[Supplied material — start]
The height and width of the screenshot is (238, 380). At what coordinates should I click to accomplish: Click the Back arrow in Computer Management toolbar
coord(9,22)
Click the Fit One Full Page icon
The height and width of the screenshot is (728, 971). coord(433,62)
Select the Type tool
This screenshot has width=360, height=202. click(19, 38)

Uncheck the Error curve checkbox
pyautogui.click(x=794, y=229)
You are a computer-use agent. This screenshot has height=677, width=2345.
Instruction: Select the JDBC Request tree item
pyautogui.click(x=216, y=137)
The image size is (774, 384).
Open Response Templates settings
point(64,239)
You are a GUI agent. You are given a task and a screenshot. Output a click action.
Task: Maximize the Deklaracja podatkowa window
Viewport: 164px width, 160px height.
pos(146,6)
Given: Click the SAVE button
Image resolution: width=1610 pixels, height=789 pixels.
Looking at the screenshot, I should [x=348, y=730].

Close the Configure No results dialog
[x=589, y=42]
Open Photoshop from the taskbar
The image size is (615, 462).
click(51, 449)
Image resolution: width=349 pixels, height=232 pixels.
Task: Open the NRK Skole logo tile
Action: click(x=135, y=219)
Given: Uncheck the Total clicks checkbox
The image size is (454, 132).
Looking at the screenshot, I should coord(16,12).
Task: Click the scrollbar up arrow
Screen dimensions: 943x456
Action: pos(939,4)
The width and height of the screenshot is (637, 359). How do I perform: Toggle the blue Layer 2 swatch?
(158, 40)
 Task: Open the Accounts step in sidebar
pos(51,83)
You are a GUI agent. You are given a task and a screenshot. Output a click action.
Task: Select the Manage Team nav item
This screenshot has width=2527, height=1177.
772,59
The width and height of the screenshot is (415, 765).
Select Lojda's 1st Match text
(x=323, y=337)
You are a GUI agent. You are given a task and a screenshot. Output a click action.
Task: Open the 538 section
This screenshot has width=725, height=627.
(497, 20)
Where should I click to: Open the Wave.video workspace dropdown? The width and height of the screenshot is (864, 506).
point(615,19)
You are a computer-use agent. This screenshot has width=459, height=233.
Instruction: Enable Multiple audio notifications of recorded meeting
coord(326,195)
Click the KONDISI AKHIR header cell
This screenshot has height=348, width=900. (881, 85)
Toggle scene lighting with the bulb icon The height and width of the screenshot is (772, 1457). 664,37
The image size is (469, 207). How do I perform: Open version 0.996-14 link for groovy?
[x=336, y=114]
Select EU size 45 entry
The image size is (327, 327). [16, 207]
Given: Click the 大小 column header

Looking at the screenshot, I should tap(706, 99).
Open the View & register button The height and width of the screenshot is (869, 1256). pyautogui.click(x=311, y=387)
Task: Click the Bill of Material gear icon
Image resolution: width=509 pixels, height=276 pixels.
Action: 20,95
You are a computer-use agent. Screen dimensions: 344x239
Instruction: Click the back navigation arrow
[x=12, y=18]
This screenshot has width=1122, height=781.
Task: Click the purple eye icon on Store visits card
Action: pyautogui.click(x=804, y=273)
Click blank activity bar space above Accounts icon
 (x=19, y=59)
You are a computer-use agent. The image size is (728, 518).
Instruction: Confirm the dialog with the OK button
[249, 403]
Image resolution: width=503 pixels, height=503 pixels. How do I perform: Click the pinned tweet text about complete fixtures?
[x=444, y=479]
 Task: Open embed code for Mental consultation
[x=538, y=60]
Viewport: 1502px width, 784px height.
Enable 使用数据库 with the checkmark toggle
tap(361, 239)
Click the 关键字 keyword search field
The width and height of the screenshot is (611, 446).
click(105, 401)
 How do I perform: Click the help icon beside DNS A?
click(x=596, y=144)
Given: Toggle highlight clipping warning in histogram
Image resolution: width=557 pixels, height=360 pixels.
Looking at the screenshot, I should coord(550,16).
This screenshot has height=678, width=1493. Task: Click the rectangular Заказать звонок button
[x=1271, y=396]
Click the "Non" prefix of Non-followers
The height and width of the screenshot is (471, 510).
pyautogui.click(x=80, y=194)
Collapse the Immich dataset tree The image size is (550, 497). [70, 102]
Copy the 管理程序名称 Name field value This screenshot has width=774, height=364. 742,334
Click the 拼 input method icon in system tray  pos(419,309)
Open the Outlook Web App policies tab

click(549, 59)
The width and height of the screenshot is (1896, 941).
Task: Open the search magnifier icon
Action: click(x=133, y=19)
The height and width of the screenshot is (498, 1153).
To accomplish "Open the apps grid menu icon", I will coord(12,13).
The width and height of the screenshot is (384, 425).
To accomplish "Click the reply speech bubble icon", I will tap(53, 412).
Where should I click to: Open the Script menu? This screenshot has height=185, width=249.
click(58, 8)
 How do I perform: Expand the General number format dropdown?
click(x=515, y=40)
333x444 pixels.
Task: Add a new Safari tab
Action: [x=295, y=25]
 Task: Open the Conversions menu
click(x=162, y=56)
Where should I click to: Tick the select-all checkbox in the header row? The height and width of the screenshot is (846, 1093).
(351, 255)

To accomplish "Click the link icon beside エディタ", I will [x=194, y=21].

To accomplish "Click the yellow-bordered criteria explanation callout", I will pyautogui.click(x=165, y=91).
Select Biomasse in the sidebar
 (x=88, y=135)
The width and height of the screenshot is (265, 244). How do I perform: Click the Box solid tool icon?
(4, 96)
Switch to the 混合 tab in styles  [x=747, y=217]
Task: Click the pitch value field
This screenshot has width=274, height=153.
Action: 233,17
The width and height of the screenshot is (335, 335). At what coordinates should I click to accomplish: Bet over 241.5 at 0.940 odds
[Supplied material — finish]
Problem statement |
Transcribe the whole listing exactly.

Exercise output |
The height and width of the screenshot is (238, 380). At what coordinates should I click to accomplish: Click the Back arrow in Computer Management toolbar
coord(9,22)
Click the Fit One Full Page icon
The height and width of the screenshot is (728, 971). coord(433,62)
Select the Type tool
This screenshot has width=360, height=202. click(19, 38)

Uncheck the Error curve checkbox
pyautogui.click(x=794, y=229)
You are a computer-use agent. This screenshot has height=677, width=2345.
Instruction: Select the JDBC Request tree item
pyautogui.click(x=216, y=137)
The image size is (774, 384).
Open Response Templates settings
point(64,239)
You are a GUI agent. You are given a task and a screenshot. Output a click action.
Task: Maximize the Deklaracja podatkowa window
Viewport: 164px width, 160px height.
pos(146,6)
Given: Click the SAVE button
Image resolution: width=1610 pixels, height=789 pixels.
Looking at the screenshot, I should [x=348, y=730].

Close the Configure No results dialog
[x=589, y=42]
Open Photoshop from the taskbar
The image size is (615, 462).
click(51, 449)
Image resolution: width=349 pixels, height=232 pixels.
Task: Open the NRK Skole logo tile
Action: click(x=135, y=219)
Given: Uncheck the Total clicks checkbox
The image size is (454, 132).
Looking at the screenshot, I should coord(16,12).
Task: Click the scrollbar up arrow
Screen dimensions: 943x456
Action: pos(939,4)
The width and height of the screenshot is (637, 359). How do I perform: Toggle the blue Layer 2 swatch?
(158, 40)
 Task: Open the Accounts step in sidebar
pos(51,83)
You are a GUI agent. You are given a task and a screenshot. Output a click action.
Task: Select the Manage Team nav item
This screenshot has width=2527, height=1177.
772,59
The width and height of the screenshot is (415, 765).
Select Lojda's 1st Match text
(x=323, y=337)
You are a GUI agent. You are given a task and a screenshot. Output a click action.
Task: Open the 538 section
This screenshot has width=725, height=627.
(497, 20)
Where should I click to: Open the Wave.video workspace dropdown? The width and height of the screenshot is (864, 506).
point(615,19)
You are a computer-use agent. This screenshot has width=459, height=233.
Instruction: Enable Multiple audio notifications of recorded meeting
coord(326,195)
Click the KONDISI AKHIR header cell
This screenshot has height=348, width=900. (881, 85)
Toggle scene lighting with the bulb icon The height and width of the screenshot is (772, 1457). 664,37
The image size is (469, 207). How do I perform: Open version 0.996-14 link for groovy?
[x=336, y=114]
Select EU size 45 entry
The image size is (327, 327). [16, 207]
Given: Click the 大小 column header

Looking at the screenshot, I should tap(706, 99).
Open the View & register button The height and width of the screenshot is (869, 1256). pyautogui.click(x=311, y=387)
Task: Click the Bill of Material gear icon
Image resolution: width=509 pixels, height=276 pixels.
Action: 20,95
You are a computer-use agent. Screen dimensions: 344x239
Instruction: Click the back navigation arrow
[x=12, y=18]
This screenshot has width=1122, height=781.
Task: Click the purple eye icon on Store visits card
Action: pyautogui.click(x=804, y=273)
Click blank activity bar space above Accounts icon
 (x=19, y=59)
You are a computer-use agent. The image size is (728, 518).
Instruction: Confirm the dialog with the OK button
[249, 403]
Image resolution: width=503 pixels, height=503 pixels. How do I perform: Click the pinned tweet text about complete fixtures?
[x=444, y=479]
 Task: Open embed code for Mental consultation
[x=538, y=60]
Viewport: 1502px width, 784px height.
Enable 使用数据库 with the checkmark toggle
tap(361, 239)
Click the 关键字 keyword search field
The width and height of the screenshot is (611, 446).
click(105, 401)
 How do I perform: Click the help icon beside DNS A?
click(x=596, y=144)
Given: Toggle highlight clipping warning in histogram
Image resolution: width=557 pixels, height=360 pixels.
Looking at the screenshot, I should coord(550,16).
This screenshot has height=678, width=1493. Task: Click the rectangular Заказать звонок button
[x=1271, y=396]
Click the "Non" prefix of Non-followers
The height and width of the screenshot is (471, 510).
pyautogui.click(x=80, y=194)
Collapse the Immich dataset tree The image size is (550, 497). [70, 102]
Copy the 管理程序名称 Name field value This screenshot has width=774, height=364. 742,334
Click the 拼 input method icon in system tray  pos(419,309)
Open the Outlook Web App policies tab

click(549, 59)
The width and height of the screenshot is (1896, 941).
Task: Open the search magnifier icon
Action: click(x=133, y=19)
The height and width of the screenshot is (498, 1153).
To accomplish "Open the apps grid menu icon", I will coord(12,13).
The width and height of the screenshot is (384, 425).
To accomplish "Click the reply speech bubble icon", I will tap(53, 412).
Where should I click to: Open the Script menu? This screenshot has height=185, width=249.
click(58, 8)
 How do I perform: Expand the General number format dropdown?
click(x=515, y=40)
333x444 pixels.
Task: Add a new Safari tab
Action: [x=295, y=25]
 Task: Open the Conversions menu
click(x=162, y=56)
Where should I click to: Tick the select-all checkbox in the header row? The height and width of the screenshot is (846, 1093).
(351, 255)

To accomplish "Click the link icon beside エディタ", I will [x=194, y=21].

To accomplish "Click the yellow-bordered criteria explanation callout", I will pyautogui.click(x=165, y=91).
Select Biomasse in the sidebar
 (x=88, y=135)
The width and height of the screenshot is (265, 244). How do I perform: Click the Box solid tool icon?
(4, 96)
Switch to the 混合 tab in styles  [x=747, y=217]
Task: Click the pitch value field
This screenshot has width=274, height=153.
Action: 233,17
The width and height of the screenshot is (335, 335). At what coordinates should I click to accomplish: Bet over 241.5 at 0.940 odds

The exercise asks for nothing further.